**Problem statement:**
Leaving nothing out, set down all the data exactly.

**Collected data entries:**

================

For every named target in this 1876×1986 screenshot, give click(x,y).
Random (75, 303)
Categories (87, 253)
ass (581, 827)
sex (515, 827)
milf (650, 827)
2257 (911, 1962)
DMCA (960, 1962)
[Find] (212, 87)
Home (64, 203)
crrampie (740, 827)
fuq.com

================

**Answer to this exercise:**
For every named target in this 1876×1986 screenshot, give click(x,y).
Random (75, 303)
Categories (87, 253)
ass (581, 827)
sex (515, 827)
milf (650, 827)
2257 (911, 1962)
DMCA (960, 1962)
[Find] (212, 87)
Home (64, 203)
crrampie (740, 827)
fuq.com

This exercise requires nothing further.